Cognisant of the rising environmental impact from consumer packaging waste, industry leaders in FMCG recently formed the Malaysian Recycling Alliance (Marea).

It is a voluntary industry-led EPR group of like-minded companies that focus on significantly improving collection and recycling of post-consumer packaging.

Marea comprises 10 initial members — Coca-Cola Malaysia, Colgate-Palmolive Malaysia, Dutch Lady Milk Industries, Etika Group of Companies, Fraser & Neave Holdings Bhd, Mondelez International, Nestle Malaysia, Spritzer, Tetra Pak Malaysia and Unilever Malaysia.

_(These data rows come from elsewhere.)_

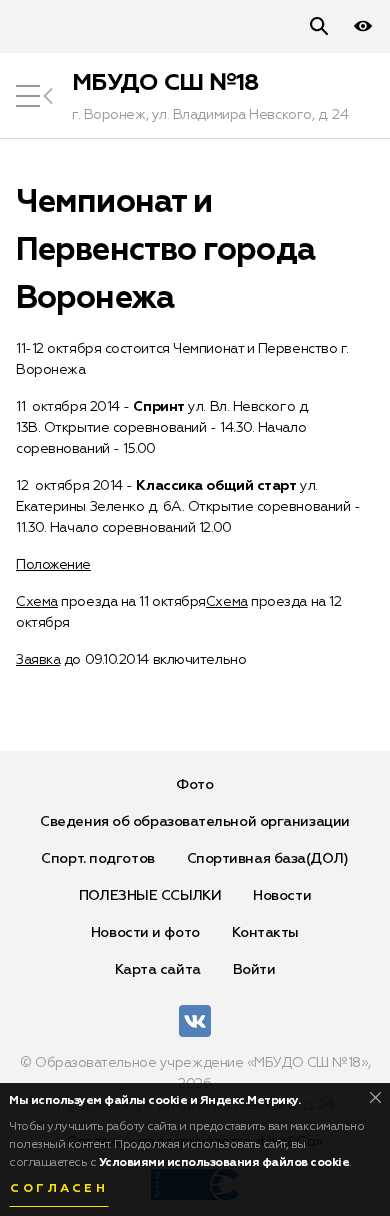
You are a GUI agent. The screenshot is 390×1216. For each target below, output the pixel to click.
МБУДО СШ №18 (165, 83)
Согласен (59, 1189)
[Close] (375, 1097)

It aims to enhance collection, promote the use of recycled and renewable materials as well as minimise post-consumer packaging leakage into the environment.

Shopping online

Our mounting waste problem has been exacerbated by the Covid-19 pandemic, including the compulsory use of face masks.

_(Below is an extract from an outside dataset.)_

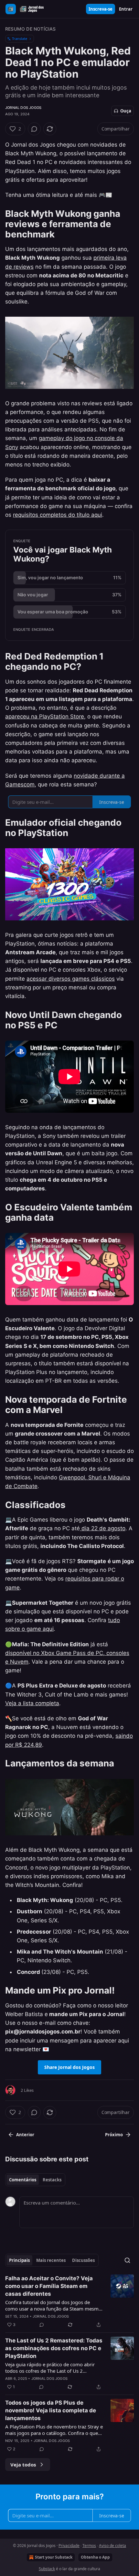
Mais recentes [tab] (51, 2260)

“It is estimated that Malaysians used 7.04 million face masks daily during the pandemic last year,” said Hema.

“Most disposable face masks contain plastic and its widespread use has increased plastic waste,” she said.

The popularity of online platforms for food and retail has also led to an increase in the usage of plastics.

Food delivery and online shopping use a lot of plastic packaging in the delivery process, including plastic containers and plastic such as bubble wrap for packaging, shipping and packing.

Malaysia is leading the pack, with a study showing that we have the highest percentage of digital consumers in South-East Asia.

A total of 83% of our population (aged 15 and above) counted as digital consumers in 2020, according to a joint study by Bain & Company and Facebook, said Hema.

“The study also noted that Malaysians are not just spending more money through online shopping compared to 2019, they are also spending more in different categories — from essentials to retail therapy — due to the movement restrictions and closure of physical stores.”

On changing behaviour, Hema said segregating waste was an important part of the process.

“None of us are perfect. It is quite difficult to avoid plastic at times, which is where waste segregation comes in.

“This is especially true when it comes to recyclable items.

“Keep a separate waste bin specifically for recyclable items,” she said.

However, recycling should always be the last option as contaminated single-use plastic products cannot be recycled.

“Instead, we should first exhaust all efforts in reducing our use of plastic altogether,” Hema concluded.